News & events

20-06-2019

Time to De-list the PKK: Respect International Law!


The Kurdistan Workers Party (PKK) is not a terrorist organisation, according to the March 2019 decision by Belgium's Court of Appeal, applying principles of international law. How can we use this decision to strengthen the legal and political means of the international campaign to de-list the PKK?

The event is hosted by Campaign Against Criminalising Communities (CAMPACC), Peace in Kurdistan, London Kurdish Solidarity (LKS), Democratic Kurdish Peoples Assembly UK

Thursday, 20 June 2019, 6 – 8pm at Diskus Room, UNITE Head office, 128 Theobald Road, WC1X 8TN (5 min from Holborn station) Please arrive on time as the building closes at 8pm!

The event is chaired by Anne Gray of CAMPACC. The main guest speaker will be Jan Fermon the Belgium lawyer in the case who led the successful defence of the Kurdish activists in Belgium. He will be joined by Alastair Lyon of BirnbergPeirce Solicitors and Nik Matheou, London Kurdish Solidarity (LKS)

Main facts regarding the case

On 8 March 2019, the Indictment Chambers of the Court of Appeal of Brussels Belgium took a decision dismissing the case and ending all further prosecution against 40 persons and 2 companies for being agents of PKK, the Kurdistan Workers Party.

The decision comes to the same conclusion as the earlier decision of the same court pronounced on 14 September 2017, subsequently quashed on some deficiencies in the statement of reasons by the Court of Cassation on 13 February 2018, namely that the conflict between PKK and the Turkish state is an non-international armed conflict as defined by international law and ruled by the laws of war (international humanitarian law), not by anti-terrorism laws.

The 42 defendants faced prosecution for leadership of a terrorist group or assistance of any kind to such a group.
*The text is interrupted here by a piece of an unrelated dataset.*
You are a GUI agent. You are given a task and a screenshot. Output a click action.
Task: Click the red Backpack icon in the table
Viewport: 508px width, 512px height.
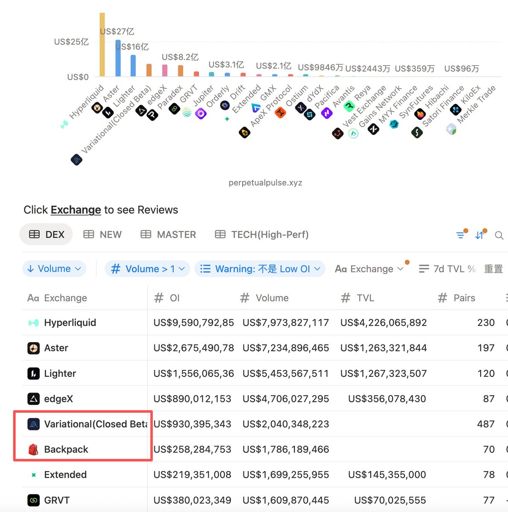click(x=33, y=449)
None of the defendants were suspected of any direct or indirect involvement in acts of violence. The alleged facts underlying the accusations were collecting funds for PKK, spreading propaganda and/or participating in the recruitment for the organisation.

The defendants were all Kurdish activists in Belgium, some holding positions in the Kurdish National Congress (KNK), some being members of local Kurdish associations and others being representatives of Syrian and Iranian Kurdish political parties etc. The two companies which were prosecuted are production companies for Kurdish television and radio. The Prosecution argued that all these organisations, parties etc. were in reality integral parts of PKK.

    Read more: Decisions of the Court of Appeal (Indictment Chambers) of Brussels (Belgium) 14 September 2017 and 8 March 2019 in the case against alleged PKK leaders and members. Translation of the most recent case of the Belgium Judgement

    Speakers biographies:

    Jan Fermon is a lawyer at the bar of Brussels (Belgium) since 1989. He is the acting Secretary General of the International Association of Democratic Lawyers. He is specialised in criminal law, international law and human rights. He assisted political activists and movements that were criminalised either in their homelands or in Belgium and other European countries. He acted as a trial observer on behalf of several international organisations amongst others in trials against political activists in Turkey. He is the author of a book (with Prof. Ties Prakken) on Political Defence (in Dutch). In a recent trial in Belgium against 42 alleged PKK members and leaders he pleaded with success that the conflict between Turkey and the Kurds should be ruled by international humanitarian law and not by national anti-terrorist laws.

    Alastair Lyon is a solicitor at Birnberg Peirce, a long-established firm dedicated to upholding civil rights and liberties. Over many years he has represented activists fighting for the Kurdish cause, including those sought for extradition by the Turkish authorities and those arrested by the authorities in this country for domestic prosecution. Most recently, he has been assisting those detained on their return from assisting the YPG in Rojava, including Josh Walker, a young Welshman prosecuted at Birmingham Crown Court under anti-terror legislation.

    Nik Matheou is a historian at the University of London specialising in Anatolia, Armenia and Kurdistan, and an organiser with London Kurdistan Solidarity, the London local group of the Kurdistan Solidarity Network, a coalition of groups that provide education on the theory and practice of the Kurdish Freedom Movement, outreach about the revolutionary struggle in Kurdistan, and campaign in practical solidarity as part of the broader movement.